Cuomo has also objected to a second rule that bars states from receiving money if they increase the share of Medicaid expenses paid by local government. This would block Cuomo’s plan to make New York City and the 57 other counties share the cost of higher-than-inflation Medicaid spending increases.
Judging by the precedent set in 2009, Cuomo appears to be exaggerating how tightly his hands are tied.
Both of the rules he is concerned about closely match restrictions included in the American Recovery and Reinvestment Act of 2009. With that law in place, then-Governor David Paterson repeatedly proposed – and the Legislature ultimately approved – cost-cutting measures for Medicaid in fiscal years 2010 and 2011.
According to a press release describing the 2010 plan, the changes included:
Eliminating inflation-based adjustments to rates and decreasing managed care premiums to encourage efficiencies by providers; heightening anti-fraud and audit efforts; allowing for closer regulatory scrutiny of major proposed premium rate increases for certain health insurance policies; realigning programs to take advantage of cost-savings such as rebates for prescription drugs; requiring exhaustion of Medicare benefits for prescription drugs; and financing a greater share of Medicaid spending through the Health Care Reform Act (HCRA).
New York received $4.5 billion in ARRA funding in federal fiscal year 2009, $5.4 billion in FY 2010 and $3.6 billion in 2011 (an amount that was lower because the aid increase expired on December 31, 2010).
New York’s experience under that law suggests that the language about “eligibility standards, methodologies or procedures” was interpreted to cover eligibility restrictions only. Under this interpretation, states could not, for example, lower the income cut-off for Medicaid enrollment or impose work requirements, but they would be free to change other aspects of Medicaid, such as benefit design and reimbursement rates.
Under that interpretation, some of the Medicaid Redesign Team’s proposals would be temporarily prohibited during the emergency period, while others could move forward.
Here’s the relevant language from the 2020 legislation:
A State described in subsection (a) may not receive the increase described in such subsection in the Federal medical assistance percentage for such State, with respect to a quarter, if — (1) eligibility standards, methodologies, or procedures under the State plan of such State under title XIX of the Social Security Act (42 U.S.C. 1396 et seq.) (including any waiver under such title or section 1115 of such Act (42 U.S.C. 1315)) are more restrictive during such quarter than the eligibility standards, methodologies, or procedures, respectively, under such plan (or waiver) as in effect on January 1, 2020.

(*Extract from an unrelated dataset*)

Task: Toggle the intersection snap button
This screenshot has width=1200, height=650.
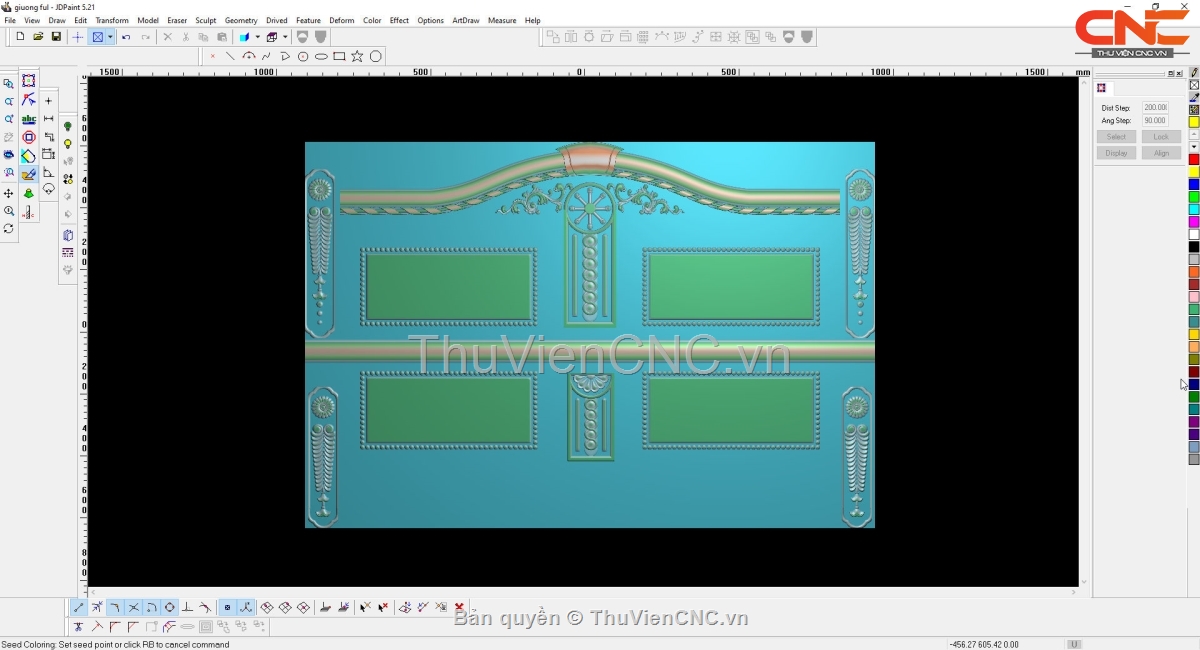Action: tap(133, 607)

And here is the comparable section from the 2009 legislation:
A State is not eligible for an increase in its FMAP under subsection (a), (b), or (c), or an increase in a cap amount under subsection (d), if eligibility tandards, methodologies, or procedures under its State plan under title XIX of the Social Security Act (including any waiver under such title or under section 1115 of such Act (42 U.S.C. 1315)) are more restrictive than the eligibility standards, methodologies, or procedures, respectively, under such plan (or waiver) as in effect on July 1, 2008.